Testo di studio:
+-------+

Avvenire, 4 aprile 2020
Dall’Uganda le misure dell’Oms a ritmo di rap
«Guarda cosa accade in Italia, dobbiamo stare tutti all’erta, tutti dobbiamo fare la nostra parte»: il sound è vivace, fa venire voglia di ballare, ma le parole pesano e il messaggio è più serio che mai. «Il coronavirus dilaga sull’umanità» canta Robert Kyagulanyi, in arte Bobi Wine, pop star e parlamentare ugandese, candidato alle elezioni presidenziali il prossimo anno contro l’intramontabile (da 34 anni al potere) Yoweri Museveni.
Con quasi ottocentomila visualizzazioni su YouTube in una settimana, il suo brano è circolato in diversi Paesi, tutti sensibili al tema del contagio, indipendentemente dalla latitudine. «Vedere nazioni come l’Italia faticare per affrontare il virus, significa che in un Paese come il mio e altri in Africa una pandemia simile sarebbe un disastro» ci dice al telefono da Kampala. «Il primo caso in Uganda risale a due settimane fa e finora siamo a 44. Questi almeno sono i dati ufficiali, ma mancano le attrezzature diagnostiche». Anche gli ugandesi vivono in isolamento, dopo l’annuncio del blocco completo. «È una misura che condividiamo, necessaria, ma le istruzioni del governo non sono praticabili qui, perché la nostra popolazione non può rimanere senza fare nulla per più di una giornata: se non sarà di coronavirus, moriranno di fame dentro le case. I bambini, di solito, mangiano a scuola, ma essendo le scuole chiuseè chiaro che si apre un problema alimentare».

+-------+

[Dati raccolti]
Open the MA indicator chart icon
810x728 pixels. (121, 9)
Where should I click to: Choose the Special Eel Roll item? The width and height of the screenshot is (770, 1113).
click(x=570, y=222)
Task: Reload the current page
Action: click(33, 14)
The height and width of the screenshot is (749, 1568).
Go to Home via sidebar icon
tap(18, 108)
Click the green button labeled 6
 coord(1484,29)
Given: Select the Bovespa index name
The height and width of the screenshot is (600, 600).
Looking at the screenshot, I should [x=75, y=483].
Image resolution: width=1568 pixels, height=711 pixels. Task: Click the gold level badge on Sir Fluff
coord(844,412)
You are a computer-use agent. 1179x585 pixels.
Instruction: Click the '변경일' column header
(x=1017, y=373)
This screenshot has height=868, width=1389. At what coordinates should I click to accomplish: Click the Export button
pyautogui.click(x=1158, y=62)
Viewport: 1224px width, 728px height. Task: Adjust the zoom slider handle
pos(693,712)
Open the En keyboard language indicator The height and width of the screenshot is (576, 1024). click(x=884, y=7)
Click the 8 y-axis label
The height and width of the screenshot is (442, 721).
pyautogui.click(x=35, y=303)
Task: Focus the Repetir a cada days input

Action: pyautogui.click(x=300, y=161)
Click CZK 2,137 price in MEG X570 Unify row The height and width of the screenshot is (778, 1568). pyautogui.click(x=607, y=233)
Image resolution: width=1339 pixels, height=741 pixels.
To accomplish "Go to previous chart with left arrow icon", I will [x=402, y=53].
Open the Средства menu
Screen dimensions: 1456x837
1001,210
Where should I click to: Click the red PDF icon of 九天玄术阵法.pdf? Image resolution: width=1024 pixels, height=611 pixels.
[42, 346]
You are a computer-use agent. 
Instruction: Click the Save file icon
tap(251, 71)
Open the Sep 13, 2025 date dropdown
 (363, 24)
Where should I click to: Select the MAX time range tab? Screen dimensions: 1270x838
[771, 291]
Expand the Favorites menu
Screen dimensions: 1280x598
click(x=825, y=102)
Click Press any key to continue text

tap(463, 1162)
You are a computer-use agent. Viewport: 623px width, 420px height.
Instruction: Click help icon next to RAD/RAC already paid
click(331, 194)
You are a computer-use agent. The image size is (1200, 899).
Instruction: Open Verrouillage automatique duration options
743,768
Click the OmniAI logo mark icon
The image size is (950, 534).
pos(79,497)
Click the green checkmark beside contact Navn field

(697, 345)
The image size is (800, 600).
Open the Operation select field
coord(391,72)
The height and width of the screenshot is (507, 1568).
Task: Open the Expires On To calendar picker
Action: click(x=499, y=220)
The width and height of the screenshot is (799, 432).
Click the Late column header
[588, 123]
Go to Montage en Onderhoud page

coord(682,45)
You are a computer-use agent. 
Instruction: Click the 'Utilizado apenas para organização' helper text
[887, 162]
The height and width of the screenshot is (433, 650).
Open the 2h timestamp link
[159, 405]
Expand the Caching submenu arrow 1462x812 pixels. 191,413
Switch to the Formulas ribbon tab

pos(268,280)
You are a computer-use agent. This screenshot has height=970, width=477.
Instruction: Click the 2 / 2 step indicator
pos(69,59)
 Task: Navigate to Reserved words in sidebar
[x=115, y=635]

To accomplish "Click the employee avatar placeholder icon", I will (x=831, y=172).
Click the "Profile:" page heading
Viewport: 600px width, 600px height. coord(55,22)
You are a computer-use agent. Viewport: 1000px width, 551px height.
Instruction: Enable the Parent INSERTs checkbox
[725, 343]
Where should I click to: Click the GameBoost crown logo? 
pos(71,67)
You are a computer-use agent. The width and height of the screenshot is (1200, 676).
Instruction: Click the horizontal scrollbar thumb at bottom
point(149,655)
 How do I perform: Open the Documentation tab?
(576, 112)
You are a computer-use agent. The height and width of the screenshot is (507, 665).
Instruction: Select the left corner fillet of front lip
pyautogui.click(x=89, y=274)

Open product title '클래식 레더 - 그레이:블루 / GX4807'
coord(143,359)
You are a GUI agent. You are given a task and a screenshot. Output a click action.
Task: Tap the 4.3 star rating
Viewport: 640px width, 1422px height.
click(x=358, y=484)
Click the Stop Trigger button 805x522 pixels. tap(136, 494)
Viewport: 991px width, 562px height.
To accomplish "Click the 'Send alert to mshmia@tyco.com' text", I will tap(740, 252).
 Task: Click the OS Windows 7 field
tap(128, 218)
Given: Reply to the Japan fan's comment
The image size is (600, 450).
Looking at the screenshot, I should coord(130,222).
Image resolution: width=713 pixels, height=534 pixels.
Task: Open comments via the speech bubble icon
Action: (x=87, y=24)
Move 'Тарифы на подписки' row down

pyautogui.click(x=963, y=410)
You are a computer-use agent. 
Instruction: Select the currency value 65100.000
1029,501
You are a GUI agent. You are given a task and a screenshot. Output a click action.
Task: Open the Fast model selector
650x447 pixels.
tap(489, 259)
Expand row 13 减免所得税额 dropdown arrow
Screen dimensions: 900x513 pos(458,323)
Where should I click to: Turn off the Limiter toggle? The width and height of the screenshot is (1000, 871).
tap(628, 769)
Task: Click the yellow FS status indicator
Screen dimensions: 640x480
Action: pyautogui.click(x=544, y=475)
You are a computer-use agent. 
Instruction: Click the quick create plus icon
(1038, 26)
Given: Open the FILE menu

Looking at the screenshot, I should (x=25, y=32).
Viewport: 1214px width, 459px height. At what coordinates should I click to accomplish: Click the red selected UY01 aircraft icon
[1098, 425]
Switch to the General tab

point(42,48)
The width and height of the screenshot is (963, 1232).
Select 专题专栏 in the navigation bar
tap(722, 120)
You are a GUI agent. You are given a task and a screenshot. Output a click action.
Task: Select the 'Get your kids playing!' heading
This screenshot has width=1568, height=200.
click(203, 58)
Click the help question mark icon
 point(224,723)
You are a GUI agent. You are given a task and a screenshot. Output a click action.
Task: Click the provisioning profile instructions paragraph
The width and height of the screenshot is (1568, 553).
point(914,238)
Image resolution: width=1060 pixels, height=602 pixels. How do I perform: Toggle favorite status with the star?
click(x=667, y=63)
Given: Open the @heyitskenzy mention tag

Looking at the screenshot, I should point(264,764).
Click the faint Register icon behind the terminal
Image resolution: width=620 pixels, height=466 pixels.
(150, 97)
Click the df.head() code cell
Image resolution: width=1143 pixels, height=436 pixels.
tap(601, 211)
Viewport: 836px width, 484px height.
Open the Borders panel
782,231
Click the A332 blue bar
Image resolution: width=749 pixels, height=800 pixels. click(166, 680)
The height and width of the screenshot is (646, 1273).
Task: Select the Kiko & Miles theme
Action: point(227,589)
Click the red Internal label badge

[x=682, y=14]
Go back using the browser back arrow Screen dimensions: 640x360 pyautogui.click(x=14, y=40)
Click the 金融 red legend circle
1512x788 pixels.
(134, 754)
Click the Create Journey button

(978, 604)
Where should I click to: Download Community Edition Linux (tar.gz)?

+-------+

Requisiti dei compiti:
**a.** Rispondi a queste domande sull'articolo su Bobi Wine:
(i) Da quanti anni è al potere Yoweri Museveni?
(ii) Quante visualizzazioni ha raggiunto il brano su YouTube in una settimana?
(iii) A quanti casi è arrivata finora l'Uganda secondo i dati ufficiali?
**b.** Come potrebbe proseguire l'articolo su Bobi Wine? Continualo a partire dalla sua ultima frase.

Problemi risolti:
**a.**
(i) Da 34 anni.
(ii) Quasi ottocentomila.
(iii) A 44 casi.

**b.**
Membro indipendente del Parlamento, alla guida di un movimento che unisce studenti, avvocati, medici, musicisti, Kyagulanyi invoca misure urgenti: «Parte della popolazione vive con meno di un dollaro al giorno. Il governo deve fornire cibo. I nostri ospedali, poi, sono in pessime condizioni, da tempo chiediamo investimenti. E invece il governo spende il 40% del budget nazionale in difesa e armi e, lo scorso anno, meno del 7% in sanità. Il punto è che la classe dirigente va a farsi curare all’estero, in Europa. Il sistema sanitario qui è solo per i poveri, ed è corrotto».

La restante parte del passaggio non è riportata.